Elevator equipment usually comprises an elevator car and at least one counterweight, which are moved in opposite sense in an elevator shaft. The elevator car and the at least one counterweight in this regard run in or along guide rails. For reasons of safety, elevator equipment is usually equipped with a safety brake device which is part of a safety device. The safety brake device engages the guide rails of the elevator car and/or of the counterweight. The speed of movement of the elevator car or of the counterweight is thereby slowed down or reduced to zero by fixing of the safety brake device to the guide rail. Triggering of the brake or fixing is carried out by means of a speed limiter device which constantly monitors and limits the speed of the elevator car or of the counterweight.
This limitation of the speed is carried out, for example as disclosed in patent specification EP-B1-1 298 083, by coupling the elevator car or the counterweight with a limiter cable of the speed limiter by means of a linkage and lever mechanism. The limiter cable is guided in the shaft head over a cable pulley of the speed limiter and in the shaft pit over a return roller. During travel, the elevator car drives the limiter cable and the speed of the elevator car is monitored by the speed limiter via the limiter cable. In the case of excess speed of the elevator car the speed limiter blocks the cable pulley, in which case the elevator car drags the limiter cable over the cable pulley. By the friction at the cable pulley the limiter cable actuates the lever mechanism at the elevator car and engages the safety brake device in that the limiter cable exerts, by way of the linkage and lever mechanism, a tension on the safety brake device arranged at the elevator car.
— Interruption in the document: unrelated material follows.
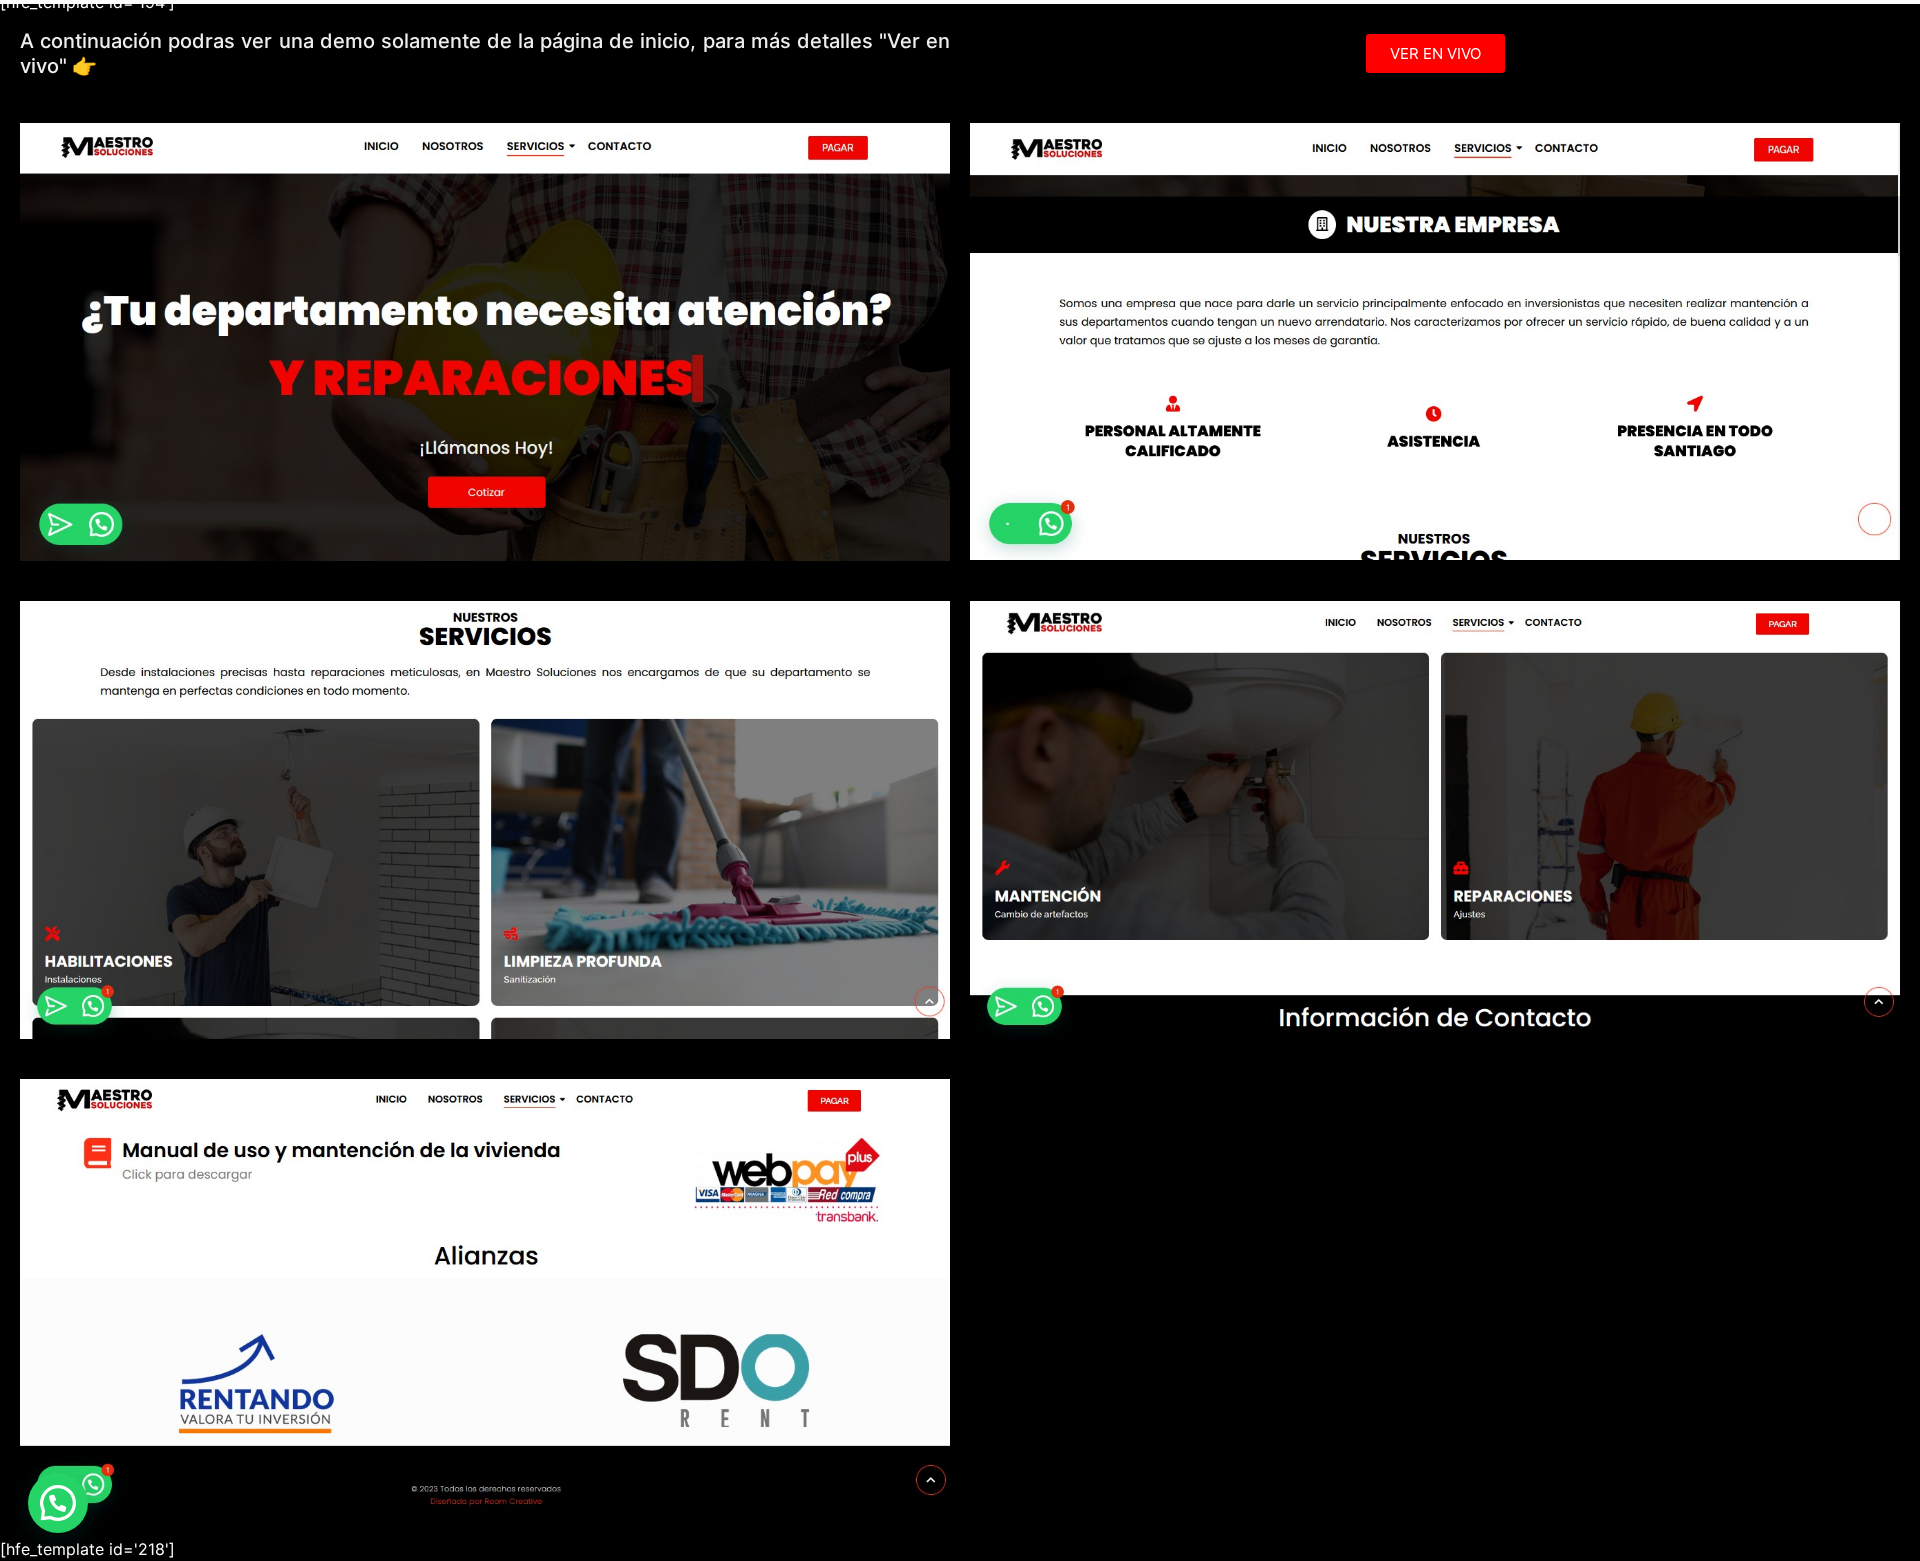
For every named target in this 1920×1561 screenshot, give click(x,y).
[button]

This tension in turn brings one or also two wedge-shaped and roller-mounted brake shoes of the safety brake device into a first (frictional) contact setting at the guide rail. A spring column, which is formed from plate springs and which is arranged opposite the brake shoes in a pincer-like double-lever construction, is thereby in turn activated. It is thus achieved that the tension force in the linkage and lever mechanism is not the actual braking force, but only the triggering force for the safety brake device. The effective braking force is exerted by, in particular, the spring column. The same way of functioning applies to the counterweight. Monitoring of the car speed can also be carried out, for example, electronically and the safety brake device triggered, for example, electromagnetically. The traditional mechanical speed limiter and the traditional limiter cable are redundant in this last-mentioned variant.
Patent specification U.S. Pat. No. 2,581,297 discloses a safety device with a similarly constructed safety brake device, in which the braking force is generated by a spiral spring.
However, these known safety brake devices have the following disadvantages:                The force store element, be it a spring column formed from individual plate springs as in EP-B1-1 209 083 or a helical spring as in U.S. Pat. No. 2,581,297, has no safety reserves.        Failure of this single force store element has the consequence of failure of the safety brake device.        There are countries having safety regulations for safety-relevant parts in elevator equipment which prescribe a safety reserve which would not be fulfilled by the two known safety brake devices.        The manner of functioning of the safety brake device can be optimized with respect to preservation of material, the course of the braking force and thus the deceleration sensed by elevator users in the elevator car.